Novel Long-Acting Ropeginterferon Alfa-2b: Pharmacokinetics,
Pharmacodynamics, and Safety in a Phase I Clinical Trial
Abstract
AIM Ropeginterferon alfa-2b is a new site-specific conjugated 40 kDa
branched polyethylene-glycol recombinant interferon (IFN). The aim of
the study was to determine its safety, pharmacokinetics (PK) and
pharmacodynamic (PD). METHODS Ropeginterferon alfa-2b was evaluated
first in human in 48 healthy male volunteers after a single dose
subcutaneous injection by either 24, 48, 90, 180, 225, 270mcg of the
product or 180mcg of marketed pegylated (peg)-IFN alfa-2a. Within each
dosing group, 6 subjects received ropeginterferon alfa-2b and 2 subjects
received peg-IFN alfa-2a. RESULTS Dose-related increases in
ropeginterferon alfa-2b PK parameters (Cmax, AUC, and AUC0-t) were
observed over the dose range 24 to 270mcg. The geometric mean values for
these PK parameters of ropeginterferon alfa-2b were higher than that of
peg-IFN alfa-2a at the 180mcg dose level of 176%, 166%, and 182%,
respectively.
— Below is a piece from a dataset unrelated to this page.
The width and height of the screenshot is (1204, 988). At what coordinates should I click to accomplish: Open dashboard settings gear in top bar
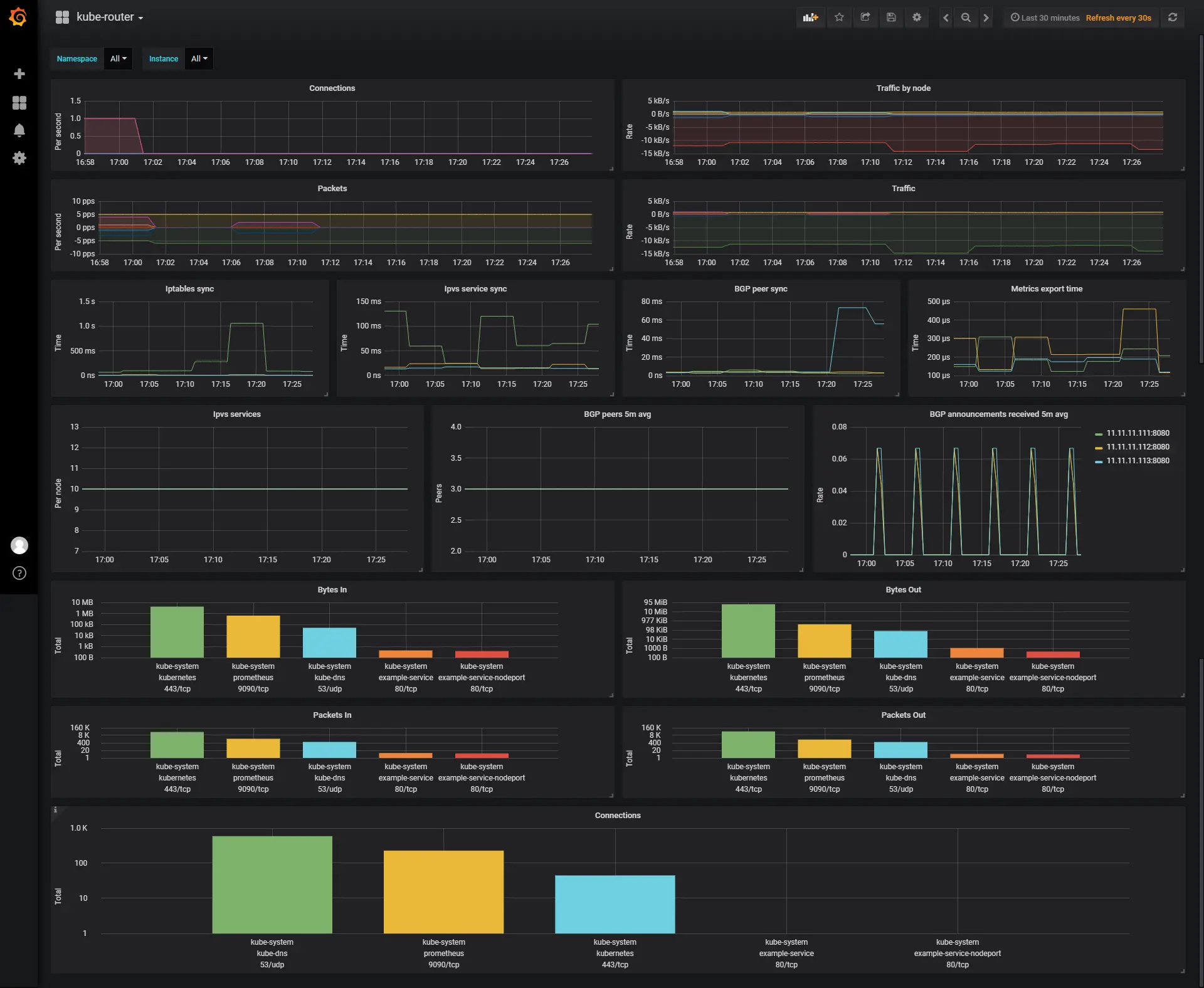pos(917,18)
Mean PD parameters (Emax, Tmax, and AUC0-t) for
ropeginterferon alfa-2b increased with dose for both biomarkers
neopterin and 2’, 5’-OAS. Ropeginterferon alfa-2b has similar PD
profiles as peg-IFN alfa-2a. The treatment related adverse events are
similar between the two study drugs, but the overall incidence was
numerically lower for ropeginterferon alfa-2b (83%) than peg-IFN
alfa-2a (100%) at the 180mcg dose level. CONCLUSIONS Single
subcutaneous dose of Ropeginterferon alfa-2b of up to 270mcg is safe and
well tolerated. It displays dose related increase in PK and PD
parameters, potentially less frequent injection, and better safety
profiles. Ropeginterferon alfa-2b is being developed for diseases in
which previous peg-IFN use has been limited by side effects.